Deprem sırasında İzmir’deydim, yanımdaki binaların yıkıldığını gözlerimle gördüğüm İzmir depreminden neredeyse üç yıl sonra yine hazırlıksızdık. O dönem yaralarımızı birlikte sardığımızdan anlamıştım kurtuluşun da bizde, dayanışmada olduğunu. Balkonumun baktığı ve komşularımı kaybettiğim binanın boş yerine bakarken küçük bir alanda etkisini gösteren İzmir depreminin bile etkileri ve mağduriyeti hala yaşanırken bu kadar büyük bir afeti nasıl atlatacağımızı düşündüm.

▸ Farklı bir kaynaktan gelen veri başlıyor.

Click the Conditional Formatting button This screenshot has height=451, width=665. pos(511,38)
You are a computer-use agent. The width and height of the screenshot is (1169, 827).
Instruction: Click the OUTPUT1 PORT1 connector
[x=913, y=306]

Bunun ancak toplumsal bir dayanışmayla yapılabileceğini biliyordum. Yapılabilecek ilk şey ihtiyaçları belirleyip bölgeye gitmekti ki tam olarak öyle yaptık. Eksik olduğunu öğrendiğimiz ve bulabildiğimiz ilaçları alıp eczacı arkadaşımla birlikte kendimizi Hatay/Defne’deki sahra eczanesinde bulduk.
Haberlerde, internette gördüklerimizin bölgeye vardığımızda bize ne kadar sansürlü aktarıldığını fark ettim. Peki gerçekler nasıldı ve orada kimler vardı?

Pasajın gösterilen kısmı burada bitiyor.